■ Exercise directions ■
From the entries that follow, gather each line holding the word "refresh".

Stored records:
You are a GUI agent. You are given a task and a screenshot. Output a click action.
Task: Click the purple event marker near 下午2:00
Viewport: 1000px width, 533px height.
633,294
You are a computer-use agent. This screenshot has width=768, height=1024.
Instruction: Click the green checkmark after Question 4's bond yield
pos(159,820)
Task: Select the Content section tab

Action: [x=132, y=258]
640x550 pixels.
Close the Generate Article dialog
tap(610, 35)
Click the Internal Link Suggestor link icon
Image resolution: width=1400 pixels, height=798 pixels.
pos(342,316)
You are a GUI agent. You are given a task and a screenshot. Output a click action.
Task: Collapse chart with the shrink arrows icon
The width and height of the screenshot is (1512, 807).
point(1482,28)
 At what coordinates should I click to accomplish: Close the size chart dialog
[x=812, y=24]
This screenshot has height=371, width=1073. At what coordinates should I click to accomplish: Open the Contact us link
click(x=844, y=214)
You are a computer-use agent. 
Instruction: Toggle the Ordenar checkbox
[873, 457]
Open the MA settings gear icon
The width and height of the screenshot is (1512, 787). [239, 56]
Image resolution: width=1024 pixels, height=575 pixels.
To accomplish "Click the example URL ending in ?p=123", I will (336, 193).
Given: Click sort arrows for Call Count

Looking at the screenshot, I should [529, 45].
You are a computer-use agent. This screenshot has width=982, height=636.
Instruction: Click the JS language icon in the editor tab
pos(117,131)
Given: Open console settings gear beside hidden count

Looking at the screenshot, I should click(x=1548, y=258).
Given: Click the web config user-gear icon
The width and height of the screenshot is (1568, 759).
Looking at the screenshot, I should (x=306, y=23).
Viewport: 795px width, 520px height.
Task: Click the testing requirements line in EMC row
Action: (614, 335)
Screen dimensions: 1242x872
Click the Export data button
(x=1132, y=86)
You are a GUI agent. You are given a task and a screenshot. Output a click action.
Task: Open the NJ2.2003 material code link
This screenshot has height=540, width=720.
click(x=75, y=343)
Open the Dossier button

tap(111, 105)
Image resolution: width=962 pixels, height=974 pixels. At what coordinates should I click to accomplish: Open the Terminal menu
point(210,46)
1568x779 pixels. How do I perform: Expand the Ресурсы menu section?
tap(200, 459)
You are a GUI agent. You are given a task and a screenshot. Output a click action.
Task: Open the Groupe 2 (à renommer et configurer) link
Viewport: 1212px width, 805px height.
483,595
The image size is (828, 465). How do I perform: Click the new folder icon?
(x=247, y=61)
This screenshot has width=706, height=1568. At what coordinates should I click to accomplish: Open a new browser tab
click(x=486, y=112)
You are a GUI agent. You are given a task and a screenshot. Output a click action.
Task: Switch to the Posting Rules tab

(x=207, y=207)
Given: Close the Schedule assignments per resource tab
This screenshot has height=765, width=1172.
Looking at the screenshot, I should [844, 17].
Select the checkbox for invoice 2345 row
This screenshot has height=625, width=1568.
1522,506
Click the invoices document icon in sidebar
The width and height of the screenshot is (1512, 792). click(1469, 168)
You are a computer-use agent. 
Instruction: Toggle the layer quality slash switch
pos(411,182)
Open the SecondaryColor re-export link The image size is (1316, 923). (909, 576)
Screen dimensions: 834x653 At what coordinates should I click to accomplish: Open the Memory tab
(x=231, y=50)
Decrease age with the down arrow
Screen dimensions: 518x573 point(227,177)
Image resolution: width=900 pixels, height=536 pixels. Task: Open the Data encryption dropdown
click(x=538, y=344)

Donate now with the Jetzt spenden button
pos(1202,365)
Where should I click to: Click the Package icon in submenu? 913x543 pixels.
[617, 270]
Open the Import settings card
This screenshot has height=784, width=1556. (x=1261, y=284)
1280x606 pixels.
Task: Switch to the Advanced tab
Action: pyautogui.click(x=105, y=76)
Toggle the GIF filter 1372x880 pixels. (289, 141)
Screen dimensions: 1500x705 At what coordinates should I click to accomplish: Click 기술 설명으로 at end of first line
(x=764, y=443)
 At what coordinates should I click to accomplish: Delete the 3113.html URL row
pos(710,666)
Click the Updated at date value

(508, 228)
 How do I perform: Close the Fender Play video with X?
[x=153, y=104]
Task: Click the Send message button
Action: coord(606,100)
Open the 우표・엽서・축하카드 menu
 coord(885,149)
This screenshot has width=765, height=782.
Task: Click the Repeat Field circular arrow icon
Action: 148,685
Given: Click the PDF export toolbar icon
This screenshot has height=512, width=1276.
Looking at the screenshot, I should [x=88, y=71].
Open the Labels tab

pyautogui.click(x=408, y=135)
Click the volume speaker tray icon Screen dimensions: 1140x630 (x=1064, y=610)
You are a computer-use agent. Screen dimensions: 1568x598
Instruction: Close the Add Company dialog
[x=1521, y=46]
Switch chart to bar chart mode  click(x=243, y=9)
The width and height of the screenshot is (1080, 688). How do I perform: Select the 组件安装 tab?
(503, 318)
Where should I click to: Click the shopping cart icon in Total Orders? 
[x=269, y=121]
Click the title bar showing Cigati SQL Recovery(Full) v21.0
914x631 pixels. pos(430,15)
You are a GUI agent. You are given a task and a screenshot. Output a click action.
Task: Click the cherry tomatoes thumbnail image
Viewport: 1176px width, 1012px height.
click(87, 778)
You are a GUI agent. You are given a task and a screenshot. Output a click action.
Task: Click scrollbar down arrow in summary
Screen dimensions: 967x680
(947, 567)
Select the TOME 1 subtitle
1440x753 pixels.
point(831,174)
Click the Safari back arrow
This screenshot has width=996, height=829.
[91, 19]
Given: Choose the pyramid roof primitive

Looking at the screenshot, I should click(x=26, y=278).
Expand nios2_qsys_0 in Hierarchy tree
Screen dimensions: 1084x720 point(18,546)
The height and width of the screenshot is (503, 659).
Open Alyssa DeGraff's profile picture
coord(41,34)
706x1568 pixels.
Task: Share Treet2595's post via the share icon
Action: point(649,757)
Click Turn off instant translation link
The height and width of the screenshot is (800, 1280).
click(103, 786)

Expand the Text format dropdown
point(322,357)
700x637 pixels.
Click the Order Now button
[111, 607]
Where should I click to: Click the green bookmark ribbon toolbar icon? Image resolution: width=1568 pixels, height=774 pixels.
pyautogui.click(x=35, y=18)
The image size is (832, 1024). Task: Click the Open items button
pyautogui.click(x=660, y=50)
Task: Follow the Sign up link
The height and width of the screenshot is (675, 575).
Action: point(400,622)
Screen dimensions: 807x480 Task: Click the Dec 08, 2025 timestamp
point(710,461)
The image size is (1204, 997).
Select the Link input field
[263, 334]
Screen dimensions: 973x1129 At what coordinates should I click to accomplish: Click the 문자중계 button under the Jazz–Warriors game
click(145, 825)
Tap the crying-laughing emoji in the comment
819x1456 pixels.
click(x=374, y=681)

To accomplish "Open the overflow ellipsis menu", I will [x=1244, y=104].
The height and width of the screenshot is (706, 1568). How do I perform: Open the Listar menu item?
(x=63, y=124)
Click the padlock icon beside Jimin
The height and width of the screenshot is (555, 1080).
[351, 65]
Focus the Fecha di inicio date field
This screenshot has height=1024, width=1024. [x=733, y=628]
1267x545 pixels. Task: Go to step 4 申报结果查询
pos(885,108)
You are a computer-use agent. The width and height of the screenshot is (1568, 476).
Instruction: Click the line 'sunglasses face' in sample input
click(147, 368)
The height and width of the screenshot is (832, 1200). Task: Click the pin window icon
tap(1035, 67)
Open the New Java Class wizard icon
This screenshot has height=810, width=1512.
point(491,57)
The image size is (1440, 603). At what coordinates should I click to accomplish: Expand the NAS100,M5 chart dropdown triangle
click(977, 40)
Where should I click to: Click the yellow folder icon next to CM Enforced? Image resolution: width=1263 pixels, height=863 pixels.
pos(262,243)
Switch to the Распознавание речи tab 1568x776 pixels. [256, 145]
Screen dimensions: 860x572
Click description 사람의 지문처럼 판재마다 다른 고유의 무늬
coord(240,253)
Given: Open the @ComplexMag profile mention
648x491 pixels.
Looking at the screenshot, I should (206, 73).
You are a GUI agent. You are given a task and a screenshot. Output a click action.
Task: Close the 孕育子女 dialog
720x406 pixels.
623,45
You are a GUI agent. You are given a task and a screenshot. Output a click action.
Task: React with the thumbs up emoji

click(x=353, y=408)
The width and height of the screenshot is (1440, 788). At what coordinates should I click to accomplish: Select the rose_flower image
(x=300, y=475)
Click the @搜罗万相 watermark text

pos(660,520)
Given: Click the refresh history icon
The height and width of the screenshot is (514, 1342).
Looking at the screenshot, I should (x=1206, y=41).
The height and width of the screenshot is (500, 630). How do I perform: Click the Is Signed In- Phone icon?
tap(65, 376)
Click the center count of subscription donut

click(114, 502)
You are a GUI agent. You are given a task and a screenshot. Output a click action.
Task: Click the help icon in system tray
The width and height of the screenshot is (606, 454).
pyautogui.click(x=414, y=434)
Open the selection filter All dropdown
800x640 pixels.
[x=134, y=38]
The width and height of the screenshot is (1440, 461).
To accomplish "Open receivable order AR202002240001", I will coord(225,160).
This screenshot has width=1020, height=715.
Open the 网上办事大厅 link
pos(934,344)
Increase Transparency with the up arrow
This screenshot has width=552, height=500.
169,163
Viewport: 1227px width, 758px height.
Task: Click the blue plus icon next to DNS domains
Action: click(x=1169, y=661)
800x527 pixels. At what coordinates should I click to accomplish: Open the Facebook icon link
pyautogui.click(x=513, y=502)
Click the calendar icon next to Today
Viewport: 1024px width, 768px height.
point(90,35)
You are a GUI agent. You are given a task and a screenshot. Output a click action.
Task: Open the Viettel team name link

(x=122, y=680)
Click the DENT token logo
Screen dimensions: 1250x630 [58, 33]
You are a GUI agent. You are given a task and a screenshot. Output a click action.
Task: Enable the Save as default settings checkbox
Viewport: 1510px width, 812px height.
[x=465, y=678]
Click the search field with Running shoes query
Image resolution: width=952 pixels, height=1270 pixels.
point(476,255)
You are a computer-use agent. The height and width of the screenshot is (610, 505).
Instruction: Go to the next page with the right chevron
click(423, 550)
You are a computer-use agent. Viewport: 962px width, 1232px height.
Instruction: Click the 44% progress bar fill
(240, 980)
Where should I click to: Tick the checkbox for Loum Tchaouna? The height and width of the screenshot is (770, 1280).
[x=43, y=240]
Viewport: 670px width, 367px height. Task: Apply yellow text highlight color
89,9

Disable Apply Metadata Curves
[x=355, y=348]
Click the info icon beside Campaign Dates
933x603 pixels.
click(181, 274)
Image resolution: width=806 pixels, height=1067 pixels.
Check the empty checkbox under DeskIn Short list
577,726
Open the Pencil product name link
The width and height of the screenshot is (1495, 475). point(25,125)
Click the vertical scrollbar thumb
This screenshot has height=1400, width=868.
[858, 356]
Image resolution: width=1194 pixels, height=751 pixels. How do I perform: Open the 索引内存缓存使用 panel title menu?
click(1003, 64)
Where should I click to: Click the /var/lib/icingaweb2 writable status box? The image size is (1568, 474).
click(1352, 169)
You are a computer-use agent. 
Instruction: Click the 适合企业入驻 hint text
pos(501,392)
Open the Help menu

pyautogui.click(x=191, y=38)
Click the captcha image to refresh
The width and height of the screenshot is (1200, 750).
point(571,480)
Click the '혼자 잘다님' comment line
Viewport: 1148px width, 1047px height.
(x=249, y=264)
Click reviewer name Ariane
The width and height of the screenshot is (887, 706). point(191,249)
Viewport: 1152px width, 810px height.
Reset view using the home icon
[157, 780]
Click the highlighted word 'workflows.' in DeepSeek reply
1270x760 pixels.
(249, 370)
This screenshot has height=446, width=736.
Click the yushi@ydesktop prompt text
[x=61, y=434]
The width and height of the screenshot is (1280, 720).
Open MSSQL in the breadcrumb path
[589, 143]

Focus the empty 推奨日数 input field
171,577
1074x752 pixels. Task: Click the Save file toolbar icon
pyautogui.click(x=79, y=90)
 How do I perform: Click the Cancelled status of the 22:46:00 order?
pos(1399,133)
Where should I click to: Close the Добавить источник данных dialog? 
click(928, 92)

■ Solution for this problem ■
Given: Click the refresh history icon
Click the captcha image to refresh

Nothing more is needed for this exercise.